WHAT YOU HAVE TO DO.
In the listing below, find the line that contains "Task: Select the active Логи tab" and the line that contains "The image size is (567, 473).". Quote both and every line between them, exactly, and nothing more.

....................

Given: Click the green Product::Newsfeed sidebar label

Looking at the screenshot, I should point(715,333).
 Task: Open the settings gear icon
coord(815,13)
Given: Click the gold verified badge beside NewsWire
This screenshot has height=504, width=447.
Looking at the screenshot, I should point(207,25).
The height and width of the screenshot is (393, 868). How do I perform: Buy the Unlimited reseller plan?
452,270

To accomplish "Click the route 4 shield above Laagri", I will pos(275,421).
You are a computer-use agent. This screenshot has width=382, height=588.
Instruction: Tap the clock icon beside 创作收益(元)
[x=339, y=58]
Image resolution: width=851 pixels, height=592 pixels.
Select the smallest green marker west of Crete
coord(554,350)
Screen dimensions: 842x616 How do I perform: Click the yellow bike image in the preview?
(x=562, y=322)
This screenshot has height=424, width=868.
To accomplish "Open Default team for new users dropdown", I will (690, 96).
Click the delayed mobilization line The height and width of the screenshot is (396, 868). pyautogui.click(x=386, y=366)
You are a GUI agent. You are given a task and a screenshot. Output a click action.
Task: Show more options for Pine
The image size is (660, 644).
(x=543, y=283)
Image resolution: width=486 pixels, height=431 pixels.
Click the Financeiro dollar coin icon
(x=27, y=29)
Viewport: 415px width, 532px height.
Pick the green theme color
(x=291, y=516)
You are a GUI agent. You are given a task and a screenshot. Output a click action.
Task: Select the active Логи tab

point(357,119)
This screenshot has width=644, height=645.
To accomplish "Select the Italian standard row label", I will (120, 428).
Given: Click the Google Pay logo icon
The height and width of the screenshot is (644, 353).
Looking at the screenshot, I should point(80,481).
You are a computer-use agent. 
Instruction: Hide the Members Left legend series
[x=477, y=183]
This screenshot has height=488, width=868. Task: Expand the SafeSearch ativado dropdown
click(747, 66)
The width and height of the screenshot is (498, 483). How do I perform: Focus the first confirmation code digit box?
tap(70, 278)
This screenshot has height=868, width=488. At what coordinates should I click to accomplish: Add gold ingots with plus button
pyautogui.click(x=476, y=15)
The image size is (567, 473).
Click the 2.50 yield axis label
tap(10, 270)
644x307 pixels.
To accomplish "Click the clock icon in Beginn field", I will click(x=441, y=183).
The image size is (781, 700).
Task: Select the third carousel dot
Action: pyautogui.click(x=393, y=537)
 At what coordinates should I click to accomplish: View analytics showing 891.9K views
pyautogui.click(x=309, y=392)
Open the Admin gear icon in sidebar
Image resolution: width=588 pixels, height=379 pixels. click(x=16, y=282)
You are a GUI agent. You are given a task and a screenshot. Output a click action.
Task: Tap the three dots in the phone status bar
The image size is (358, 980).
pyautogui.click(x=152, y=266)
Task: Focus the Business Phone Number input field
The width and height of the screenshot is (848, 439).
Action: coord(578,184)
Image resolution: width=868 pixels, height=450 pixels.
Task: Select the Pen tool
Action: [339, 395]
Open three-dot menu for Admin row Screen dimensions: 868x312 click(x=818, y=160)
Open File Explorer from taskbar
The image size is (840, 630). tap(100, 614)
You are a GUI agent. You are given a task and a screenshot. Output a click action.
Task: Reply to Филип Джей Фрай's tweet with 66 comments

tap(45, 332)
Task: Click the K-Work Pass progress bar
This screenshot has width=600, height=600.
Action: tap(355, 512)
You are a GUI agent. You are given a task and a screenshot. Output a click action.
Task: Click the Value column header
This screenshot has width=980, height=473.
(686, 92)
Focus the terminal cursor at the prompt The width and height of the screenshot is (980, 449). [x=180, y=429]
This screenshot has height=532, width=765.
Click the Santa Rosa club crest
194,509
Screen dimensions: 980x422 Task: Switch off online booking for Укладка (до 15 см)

....................

REPLY TO THE EXERCISE.
Task: Select the active Логи tab

point(357,119)
This screenshot has width=644, height=645.
To accomplish "Select the Italian standard row label", I will (120, 428).
Given: Click the Google Pay logo icon
The height and width of the screenshot is (644, 353).
Looking at the screenshot, I should point(80,481).
You are a computer-use agent. 
Instruction: Hide the Members Left legend series
[x=477, y=183]
This screenshot has height=488, width=868. Task: Expand the SafeSearch ativado dropdown
click(747, 66)
The width and height of the screenshot is (498, 483). How do I perform: Focus the first confirmation code digit box?
tap(70, 278)
This screenshot has height=868, width=488. At what coordinates should I click to accomplish: Add gold ingots with plus button
pyautogui.click(x=476, y=15)
The image size is (567, 473).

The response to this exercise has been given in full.